In un mercato difficile e competitivo come quello della logistica ferroviaria in Italia, i dieci anni dell'azienda InRail devono essere festeggiati doverosamente. 

L'azienda friulana li ha brindati non solo con una locomotiva dalla livrea speciale, ma anche con l'inaugurazione di una nuova officina manutenzione rotabili a Udine.

Un investimento complessivo da 3,5 milioni di euro, completamente versati da InRail, che permetterà al parco macchine essere seguito a livello di manutenzione con cura particolare

L'azienda si sta espandendo non solo in Italia, ma punta anche alla vicina Slovenia: InRail ha infatti conquistato la nuova certificazione sulla rete ferroviaria slovena, che permetterà le permetterà di operare in autonomia in oltre confine.

È bello vedere come la liberalizzazione del trasporto merci in Europa abbia prodotto tante piccole eccellenze. Un bel segnale per il trasporto su rotaia che troppe volte in Italia è stato messo in serio pericolo dal predominio della gomma. 
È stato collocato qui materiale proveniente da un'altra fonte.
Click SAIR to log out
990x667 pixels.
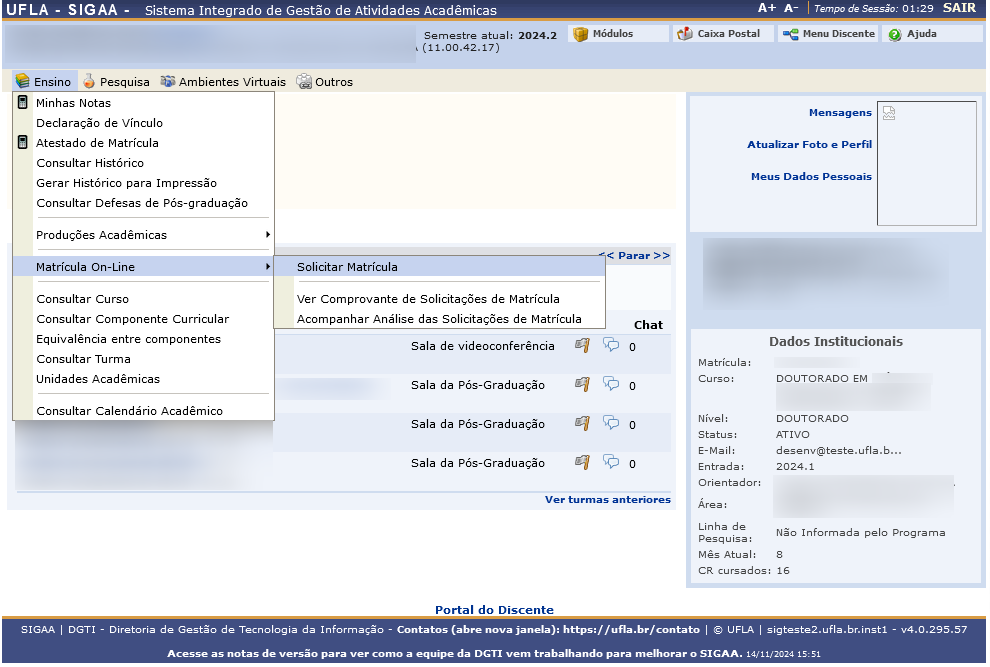pyautogui.click(x=958, y=7)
Questa "controtendenza" ci piace, eccome. Top!

FLOP - Writers

Non è il primo flop che si beccano questi signori, ma non possiamo non ribadirlo. Anzi: il flop va a loro ma anche a chi considera i graffiti sui treni arte e non danneggiamento.

Nella fattispecie un'indagine della Procura di Bologna ha portato a nove tra arresti e denunce ad alcuni writers che avevano devastato diversi treni nel 2018.

I writers erano dei "graffitari seriali": la Polizia ha sequestrato oltre 500 bombolette spray di vernice (!!), materiale ed indumenti in dotazione a personale ferroviario oltre a numerosi album fotografici che ritraevano, a partire dal 2012, tutta una serie di azioni di una delle più note bande bolognesi operanti sull’intero territorio nazionale.

Per non farsi mancare niente, alcuni di loro, sono stati trovati in possesso di droga. Non facciamo i moralisti, ma cinquecento bombolette e un qualche centinaio di treni imbrattati ci sembrano due ottimi motivi per avere guai con la giustizia. Flop per loro e per chi li difende dimenticando che il conto lasciato lo paghiamo tutti noi. Economicamente e con meno treni a disposizione.